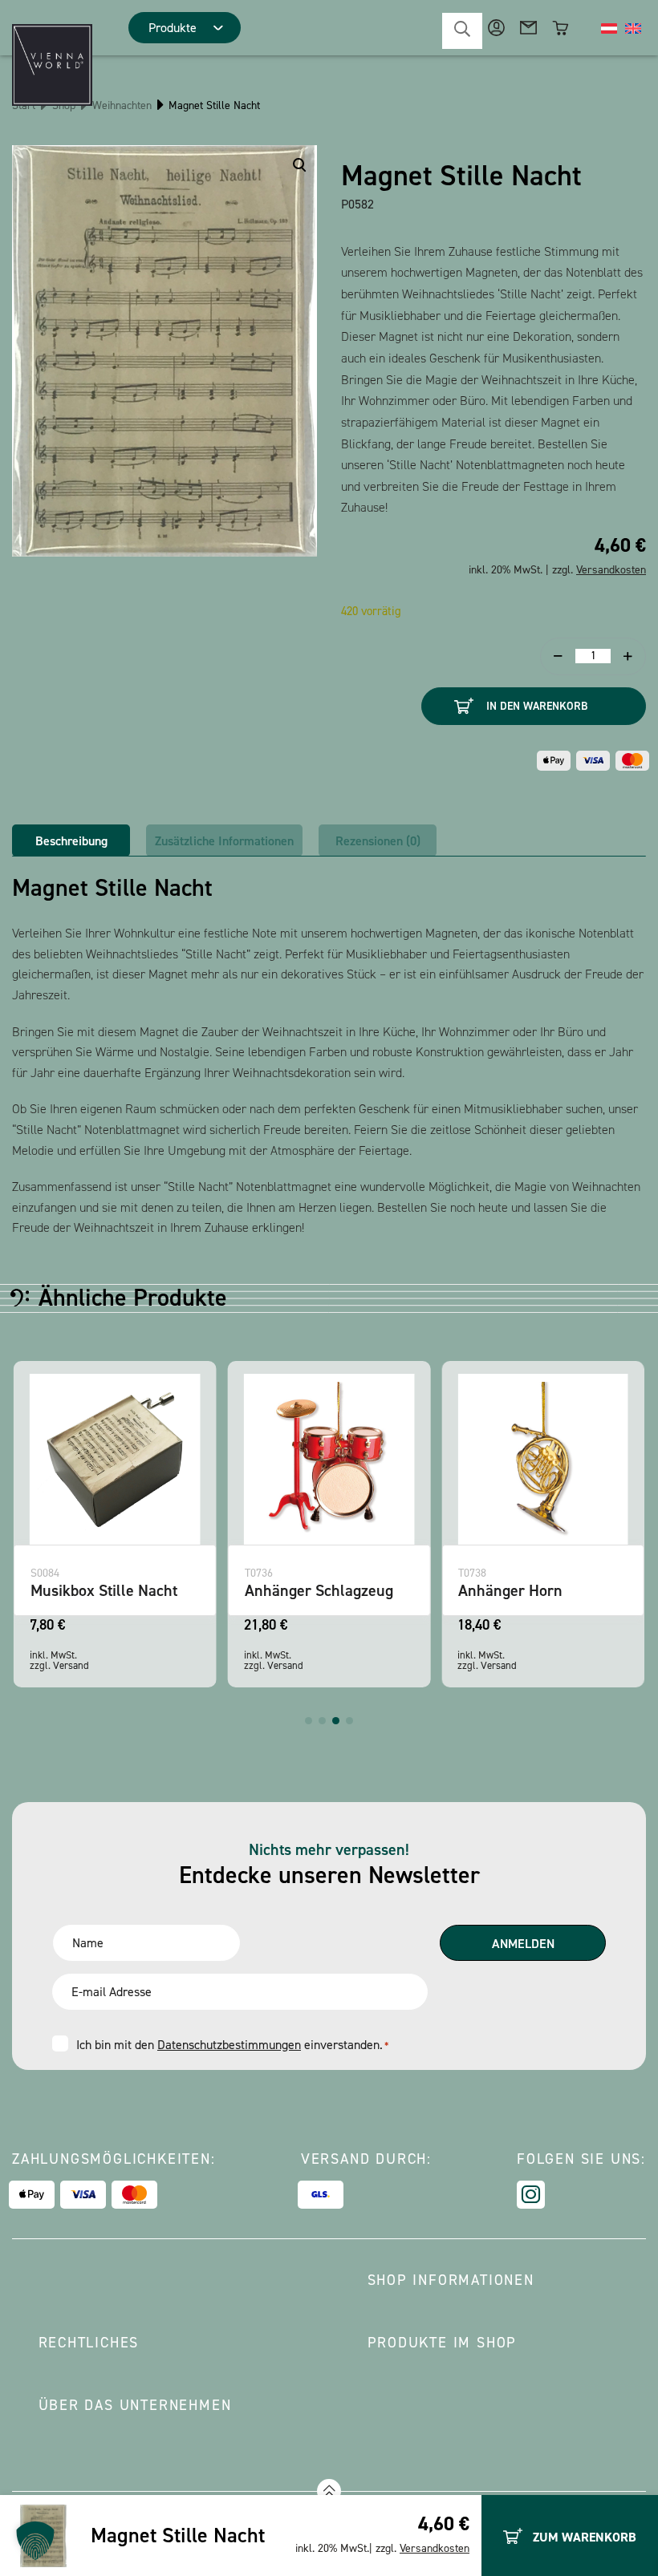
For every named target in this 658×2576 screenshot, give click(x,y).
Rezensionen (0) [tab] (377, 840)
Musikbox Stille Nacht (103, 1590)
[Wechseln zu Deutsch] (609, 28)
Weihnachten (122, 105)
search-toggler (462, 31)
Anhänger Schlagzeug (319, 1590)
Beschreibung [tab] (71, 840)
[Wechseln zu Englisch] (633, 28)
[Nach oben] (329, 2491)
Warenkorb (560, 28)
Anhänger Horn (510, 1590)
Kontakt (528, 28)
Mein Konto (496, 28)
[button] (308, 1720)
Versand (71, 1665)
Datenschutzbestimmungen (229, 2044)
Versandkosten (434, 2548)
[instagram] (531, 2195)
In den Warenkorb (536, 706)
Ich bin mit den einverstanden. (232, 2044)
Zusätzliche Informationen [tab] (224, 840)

**WHAT YOU NEED TO DO**
Output the listing exactly, without images.

**TASK RESULT**
For every named target in this 658×2576 screenshot, give click(x,y).
Rezensionen (0) [tab] (377, 840)
Musikbox Stille Nacht (103, 1590)
[Wechseln zu Deutsch] (609, 28)
Weihnachten (122, 105)
search-toggler (462, 31)
Anhänger Schlagzeug (319, 1590)
Beschreibung [tab] (71, 840)
[Wechseln zu Englisch] (633, 28)
[Nach oben] (329, 2491)
Warenkorb (560, 28)
Anhänger Horn (510, 1590)
Kontakt (528, 28)
Mein Konto (496, 28)
[button] (308, 1720)
Versand (71, 1665)
Datenschutzbestimmungen (229, 2044)
Versandkosten (434, 2548)
[instagram] (531, 2195)
In den Warenkorb (536, 706)
Ich bin mit den einverstanden. (232, 2044)
Zusätzliche Informationen [tab] (224, 840)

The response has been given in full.